Lemnyuy William de la Direction des études, des projets et de la coopération au ministère camerounais de l’Environnement et de la Protection de la Nature, fait valoir qu’il est temps pour les pays africains de cesser de servir de dépotoir. Car le continent n’est pas équipé pour neutraliser les déchets d’équipements électriques et électroniques.

« Nous n'allons pas continuer à servir de dépotoir pour les multiples équipements électroniques périmés de nombreux pays développés », a-t-il déclaré.

Environ 70 % des produits électroniques distribués en Afrique sont d’occasion, estime le bureau régional d’Interpol au Cameroun. C’est dû au fait que les Etats-Unis, tout comme l’Europe, se sont dotés de règlements très stricts sur le recyclage de ces produits. Il revient donc moins cher de les exporter vers l’Afrique que de les neutraliser sur place.
Rien qu’en 2012, selon le Programme des Nations Unies pour l’environnement (PNUD), environ 220.000 tonnes de produits électroniques ont été expédiés de l'Union européenne (UE) vers l'Afrique de l'Ouest.

Le dumping de ces produits est particulièrement dangereux, souligne Leke Casimir, un spécialiste de la gestion des déchets électroniques

Les animaux mangent des déchets contaminés, ce qui peut rendre leur viande dangereuse à la consommation



« Un ordinateur est constitué d'environ mille éléments, tous toxiques. Quand il devient obsolète, il est jeté. A ce moment-là, il est infiltré par l'eau de pluie, qui introduit ces produits dans les systèmes aquatiques. Les gens transportent l'eau et la boive et cela les affecte.

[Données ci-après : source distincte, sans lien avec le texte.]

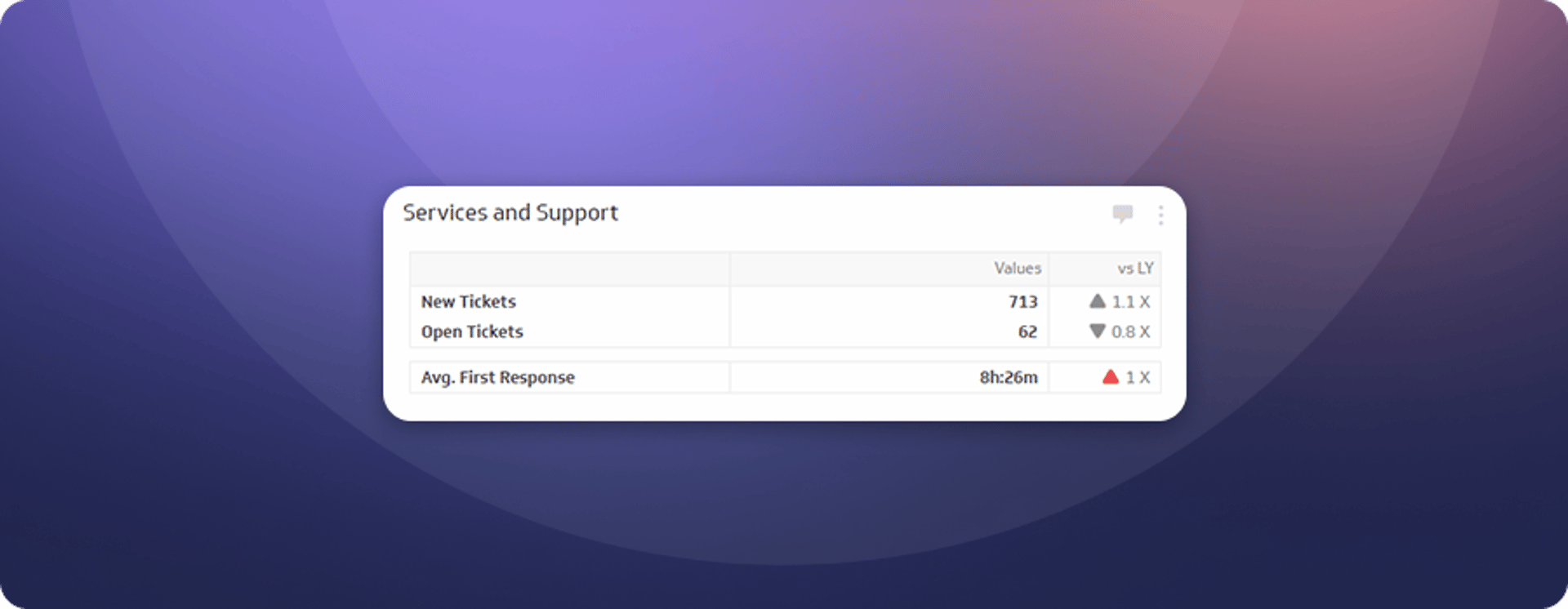Click the Values column header

pos(1017,269)
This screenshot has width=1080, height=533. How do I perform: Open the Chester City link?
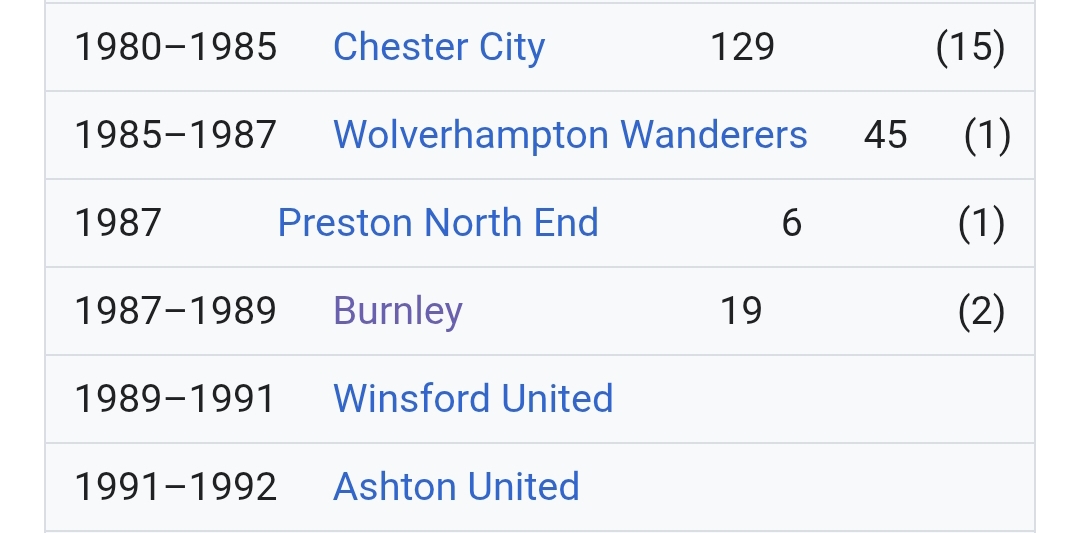[x=438, y=47]
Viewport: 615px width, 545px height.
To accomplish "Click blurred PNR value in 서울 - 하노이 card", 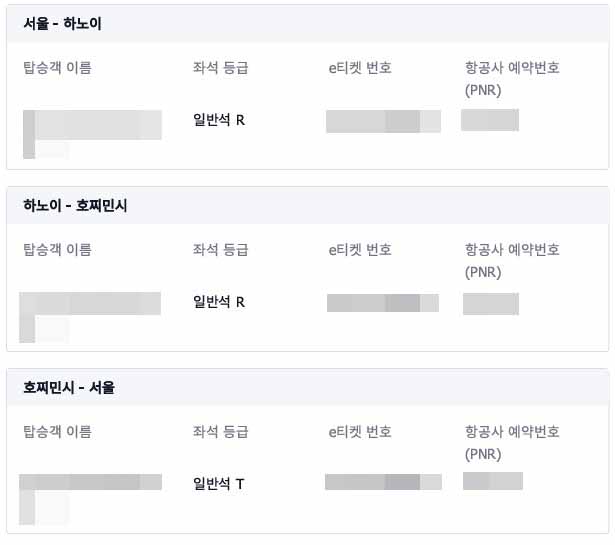I will 490,120.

Ou les femmes utilisent l'eau contaminée des zones marécageuses pour arroser leurs légumes, que tout le monde va acheter au marché » explique M. Casimir. « Cela nous contamine sans qu’on le sache ».

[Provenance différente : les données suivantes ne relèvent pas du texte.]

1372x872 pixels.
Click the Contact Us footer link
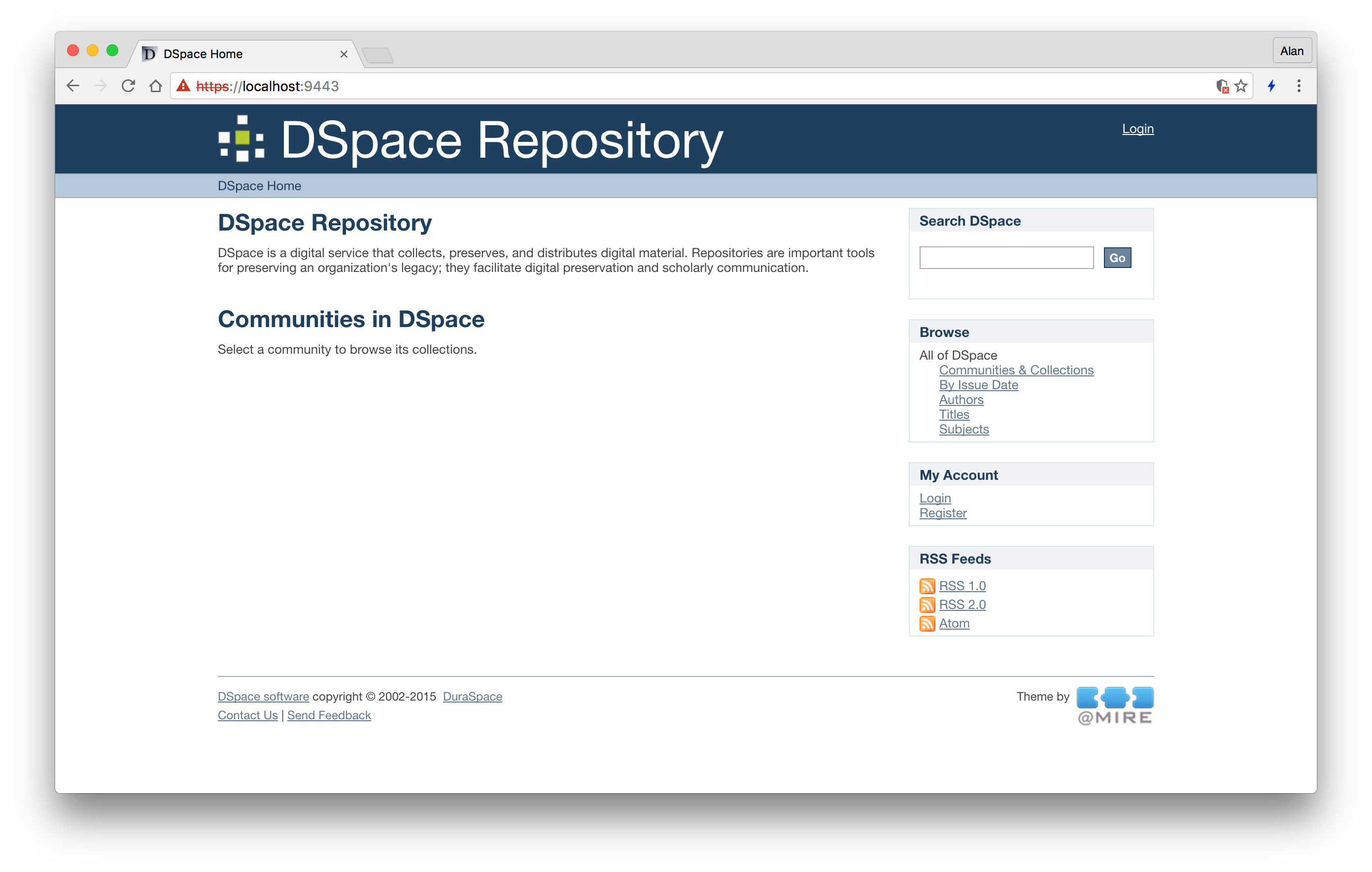click(248, 714)
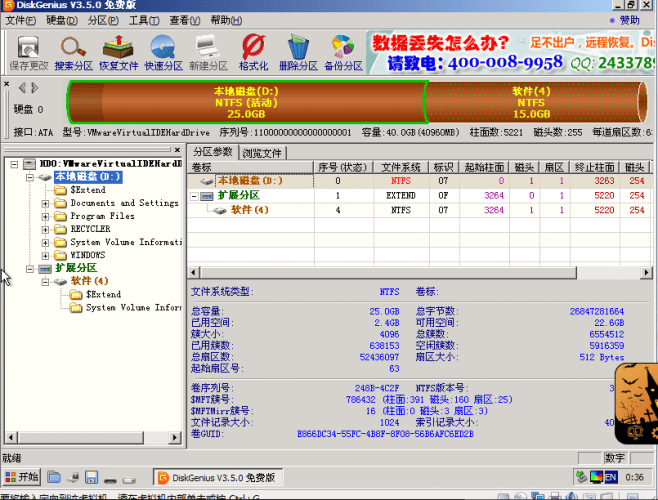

Se faisant l’écho de l’expert, M. Lemnyuy rappelle que les déchets électroniques sont riches en métaux lourds, qui sont relâchés lorsqu’on brûle les déchets, ou qu’on les abandonne aux intempéries. Ces produits chimiques toxiques sont cancérigènes, dit-il.
La Convention de Bamako sur l'interdiction d'importer en Afrique des déchets dangereux et sur le contrôle des mouvements transfrontières et la gestion des déchets dangereux produits en Afrique - ou plus simplement, la Convention de Bamako - a été adoptée en 1991 avant d’entrer en vigueur en 1998.

Reste que sa mise en application laisse beaucoup à désirer. D’où la nécessité, affirment les organisations de la société civile, tout comme les autorités, de redoubler de vigilance.